Fix Groups are a new approach to managing, triaging and solving issues found in Static Analysis. Once you have run a Static scan, AppScan on Cloud organizes the issues found into Fix Groups based on vulnerability type and the required remediation task. In every new Static scan, new issues are added to these groups, and new groups are created as needed.

Each Issue belongs to a single Fix Group, that is shown in the application's Fix Group tab and in Scan Reports. There are three types of fix group:
Common Fix Point
Contains issues that share the same vulnerability. The entire group can be remedied by a single fix (one code point).
Common API
Contains issues that are related to the same API call. A common API group puts findings with the same root cause together if they cannot fit into a common fix point group. This lessens the context switching when reviewing results and applying the fix. In general, the fix is similar for each of the affected findings; the same fix can be applied to all issues in the group.
Common Open Source
Contains issues identified in third-party code, based on the library in which they were found. For each vulnerable library identified in the application, a fix group is created. Each fix group can have one or multiple vulnerabilities depending on how many vulnerabilities were found in the specific library. The same fix can be applied to all issues in the group.

Issues in any group always share the same Vulnerability type.

Fix Group Severity

Fix Group Severity is determined by the highest Severity of all the Issues it contains.

Fix Group Status

Fix Group Status is assigned only when all Issues in the group have the same Status.

When changing the Status of all Issues in a group, you can select whether or not to apply the status to issues added to group from future scans. If the status is not applied to future issues, the group's Status will change to Mixed when new Issues are added.

Examples

Common Fix Point fix group

In the following images, there are five parameters (id, name, email, subject, message) that eventually make it into a fix point new Feedback in DBUtil.java on line 194. While id is an int and not an attackable vector for cross-site scripting, the other four are attackable and must be remediated.

The Trace tells us that five different symptoms are present and make it onto the browser page as a result of the out.print calls that appear on different lines. If the new Feedback call did allowlisting of allowable characters or some kind of sanitation/validation of the data for those five entities inside the constructor, then all findings in the fix group would then be resolved. If the fix group fix point is ignored, then four different encoding calls need to be added for each of these findings.

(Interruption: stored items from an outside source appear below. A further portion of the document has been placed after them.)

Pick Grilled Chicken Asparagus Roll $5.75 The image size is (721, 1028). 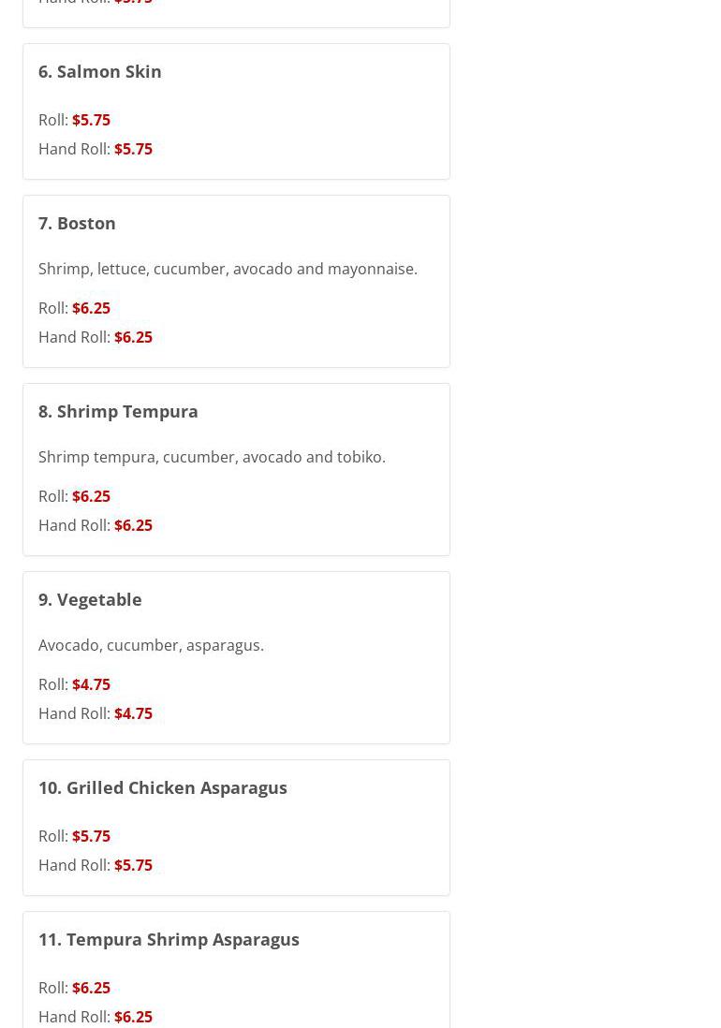click(x=91, y=836)
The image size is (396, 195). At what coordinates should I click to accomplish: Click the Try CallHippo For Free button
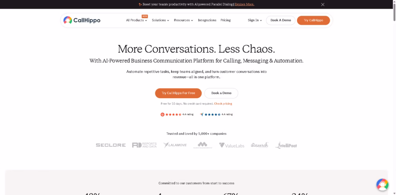178,93
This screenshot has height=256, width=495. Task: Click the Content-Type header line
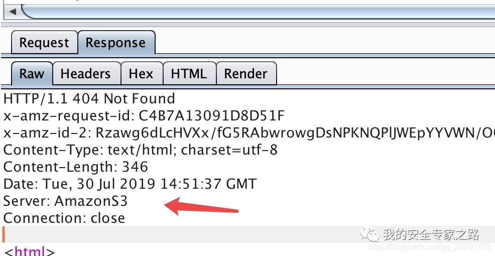pos(141,150)
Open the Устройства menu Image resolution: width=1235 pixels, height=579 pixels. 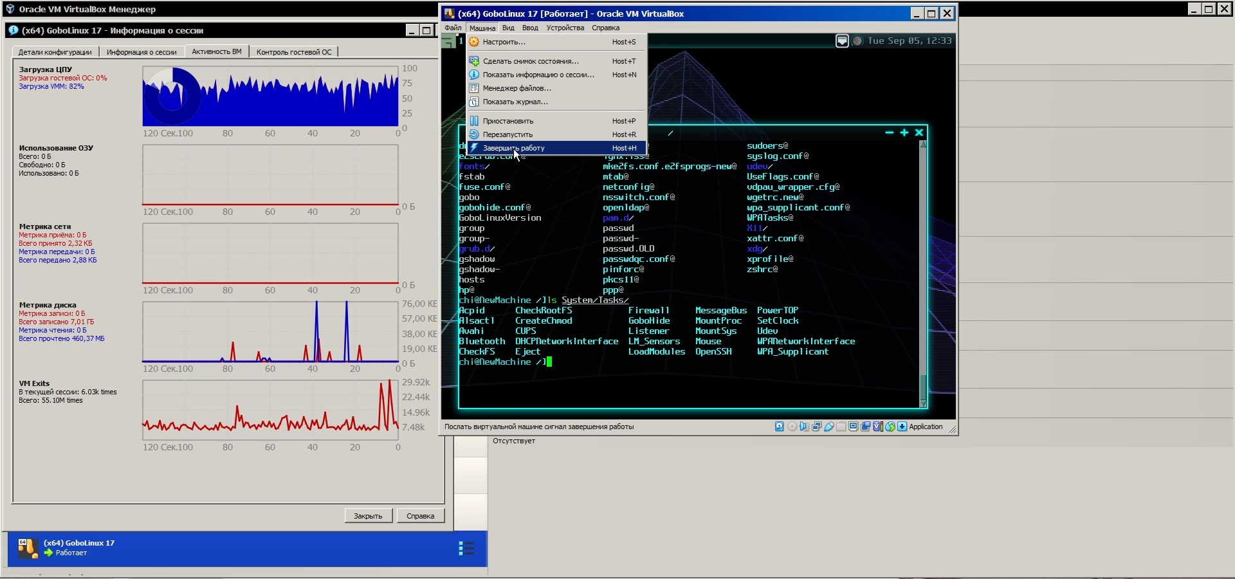[x=565, y=28]
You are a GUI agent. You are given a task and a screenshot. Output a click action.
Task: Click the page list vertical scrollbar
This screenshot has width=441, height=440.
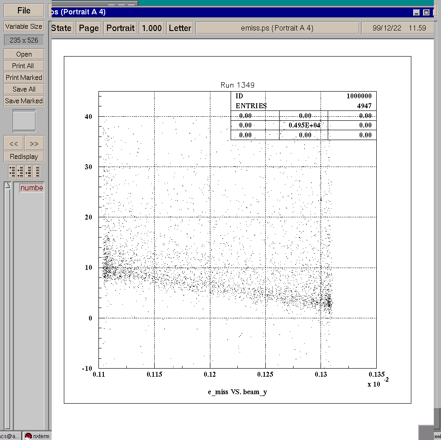(7, 305)
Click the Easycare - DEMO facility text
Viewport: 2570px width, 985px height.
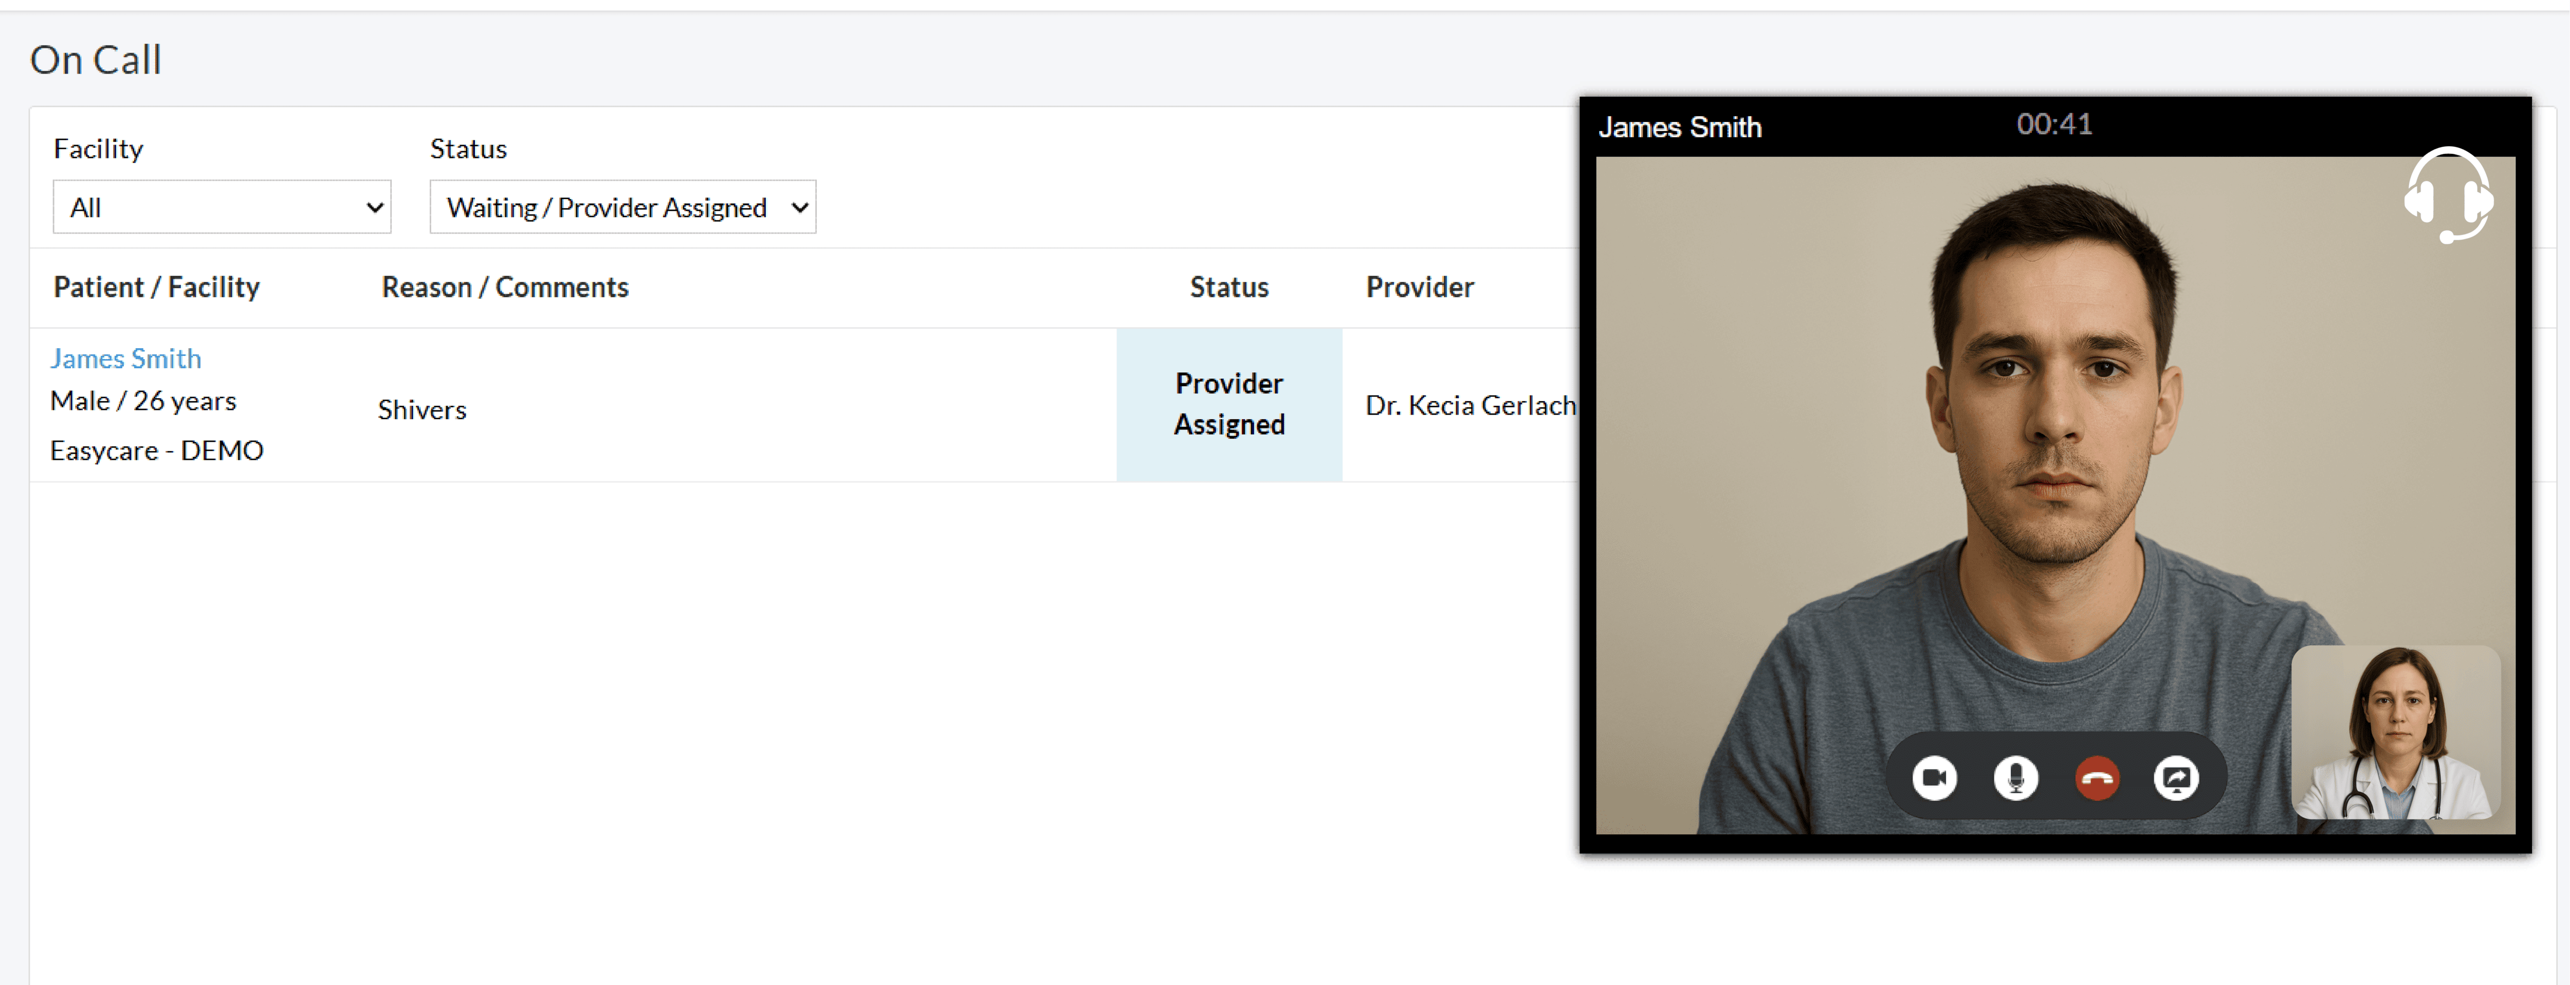coord(157,451)
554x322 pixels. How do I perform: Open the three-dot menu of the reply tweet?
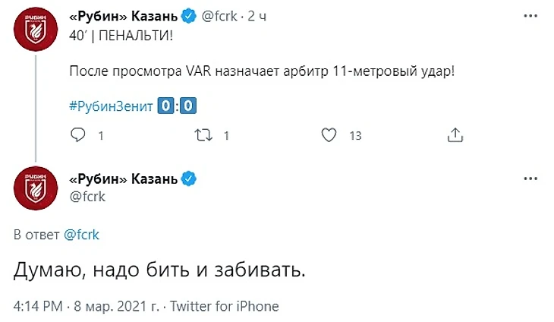(529, 179)
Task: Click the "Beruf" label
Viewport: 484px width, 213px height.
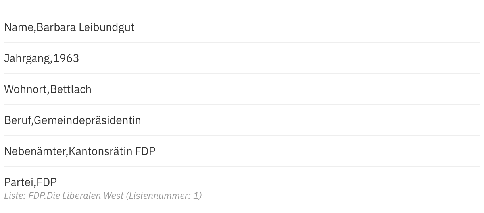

Note: Look for the vertical blue bar in the left side of the Trace view to identify the fix location.

Common API fix group

In this example there have two findings with the same root cause (no escaping for input string). They each need to be resolved separately, however the fix is similar, or in this case, identical for both instances.

Common Open Source fix group

In this example, the library was found to have eight different vulnerabilities. As such, a fix group was created to show all the vulnerabilities for this library and thus speed up the process of reviewing each vulnerability associated with the library.